Making better decisions to save species and ecosystems

Halting species extinction and ecosystem degradation require proactive decisions. We make decisions every day, often without thinking, but the decisions encountered in conservation are often perplexing. They include decisions like, how to save a species threatened with extinction? How to protect species and ecosystems while also considering the needs of people? When to stop monitoring and implement an uncertain solution? They take place against a backdrop of cumulative anthropogenic pressures, chronic underfunding, and a broader social, cultural and economic landscape. They also involve differing values, complex alternatives, scarce resources, urgency, and uncertainty.

When faced with such challenging decisions, the rapid, intuitive way we make decisions is often not our friend. It can lead us to delay decisions, pick the first alternative that comes along, or flip a coin and hope for the best. But using these strategies to manage species and ecosystems can lead to bad outcomes. For example, species may go extinct while waiting for the action to be taken, or scarce funds may be wasted on ineffective measures.

So, what can be done? In a recent paper in the journal Conservation Biology, we suggest that theories, frameworks, and tools from decision science can help. Decision science structures thinking so that decisions are informed, transparent, and defensible, and the alternatives identified improve the chance of achieving desired outcomes. Decision science is not new to conservation, but there are barriers to uptake. These include a lack of training; confusing terminology; a perception that applying decision science is complex, time-consuming and costly; and not knowing where to start.

Our paper seeks to overcome these barriers to help conservation practitioners navigate the disparate decision science literature better and improve the rigour and feasibility of applying decision science in conservation contexts.

We contend that better outcomes start with learning to think through decisions by decomposing decisions into manageable components. This process is called decision analysis (or structured decision making) and lies at the heart of decision science. The steps can be loosely summarised as follows:

·  Define the decision to be made

·  Specify what we want to achieve (i.e., values of importance)

·  Identify the alternatives we can take to achieve values of importance

·  Estimate how alternatives perform on values of importance

·  Assess trade-offs

·  Pick the best option

Iterating through these steps helps ensure we’re working on the right decision and that all values of importance are identified. This process can also help to design alternatives that better achieve these values. Rapidly iterating through these steps with the information at hand may reveal a suitable alternative, at which point the decision can be made. If this doesn’t occur, the initial iteration can provide insights for subsequent iterations (such as a value that needs to be considered). 

At each step, a number of decision-support tools can be drawn on. They include qualitative tools, such as brainstorming, conceptual mapping, and strategy tables; quantitative tools, such as data, models, structured expert elicitation; and tools for dealing with trade-offs. In addition, there are decision support frameworks such as Priority Threat Management framework and Systematic Conservation Planning which can help to navigate through multiple steps of a decision analysis for a range of conservation decisions . Our paper simplifies the choices between the vast array of tools and frameworks by outlining to which steps and to what problems each may be helpful.

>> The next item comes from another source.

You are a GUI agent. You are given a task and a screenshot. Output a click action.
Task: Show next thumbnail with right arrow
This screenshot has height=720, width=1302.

For those facing difficult conservation decisions, our paper provides a much-needed contextual framework of key terms and prescriptive guidance for getting started with decision science. This will help to illuminate a pathway for turning these difficult problems into timely, effective, and beneficial outcomes. As a bonus, many of the steps outlined are universal and will help improve decision-making for any difficult decision encountered.

Further reading:
Hemming, V., A. E. Camaclang, M. S. Adams, M. Burgman, K. Carbeck, J. Carwardine, I. Chades et al. 2021. An Introduction to Decision Science for Conservation. Conservation Biology 36(1): e13868.